NFLPA files lawsuit against NFL over Bounty suspensions
So far, the suspended players have taken their appeals to be heard in front of two arbitrators, who voted in favor of Roger Goodell. The NFL maintained that the suspensions on the bounty program fall under the CBA’s personal-conduct policy, which crowns Roger Goodell as the final authority with the option to penalize on the matter. However, the NFLPA argues that due to the NFL’s mishandling of the bounty program investigation, the matter has turned into a "rare case" which calls for the two arbitrator’s rulings to be dismissed in the lawsuit proceedings. The NFLPA maintained that the judge should appoint new arbitrators to form a decision on the matter.
The NFLPA stated there is "no basis for asking a federal court to put its judgment in place of the procedures agreed upon with the NFLPA in collective bargaining."
The Lawsuit against the NFL was filed Thursday at the federal court in New Orleans.

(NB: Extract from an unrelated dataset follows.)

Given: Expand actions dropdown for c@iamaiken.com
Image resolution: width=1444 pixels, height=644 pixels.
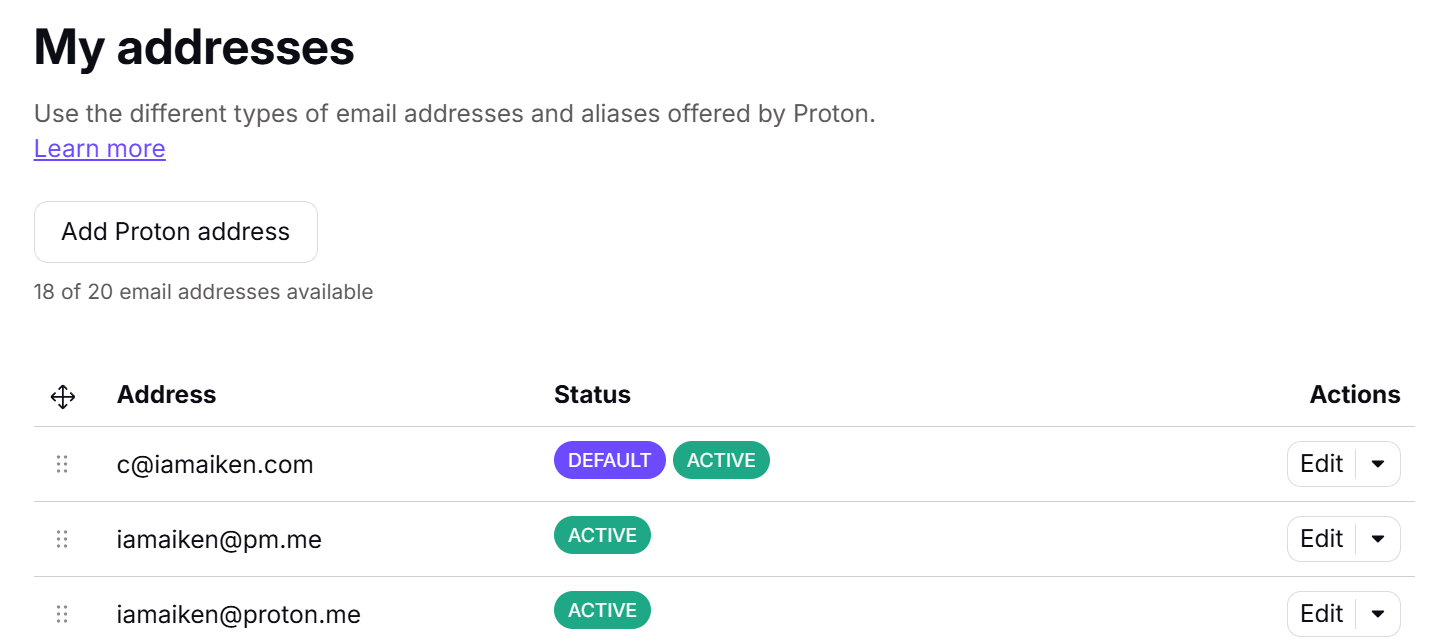Looking at the screenshot, I should 1378,464.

The NFLPA based its argument that Roger Goodell’s hasty act of passing a judgment along with a one-year suspension for Jonathan Vilma, eight for Anthony Hargrove, four for Will Smith and three for Scott Fujita, before performing his arbitrator duties in the hearing violates the terms of the CBA. The NFLPA marks Roger Goodell’s ruling on the bounty scandal as an “improper attempt to litigate."
In the 55-page lawsuit, the NFLPA wrote that when serving as the arbitrator, Roger Goodell’s actions were “unfair … bias and without jurisdiction.” Roger Goodell showed complete “disregard” for the player’s rights during the course of the hearing.
The NFLPA followed in its lawsuit that Roger Goodell couldn’t have been a viable arbitrator in the bounty hearings since he "launched a public campaign defending the punishments he intended to arbitrate, rendering him incurably and evidently biased."
The lawsuit also recapped the NFLPA’s assertion that according to the CBA, the bounty allegations should have been looked-upon by a system arbitrator instead of Roger Goodell, who improperly usurped" his authority in the course of the hearing.
The four suspended players have time and time again “categorically” any part in a “pay-per-performance” bounty program rewarding players for hits and taking out opponents. The NFLPA stated that it would never protect players involved in such activities.
"The investigation and arbitration process that the Commissioner's public relations machinery touted as 'thorough and fair' has, in reality, been a sham," the NFLPA wrote in the lawsuit.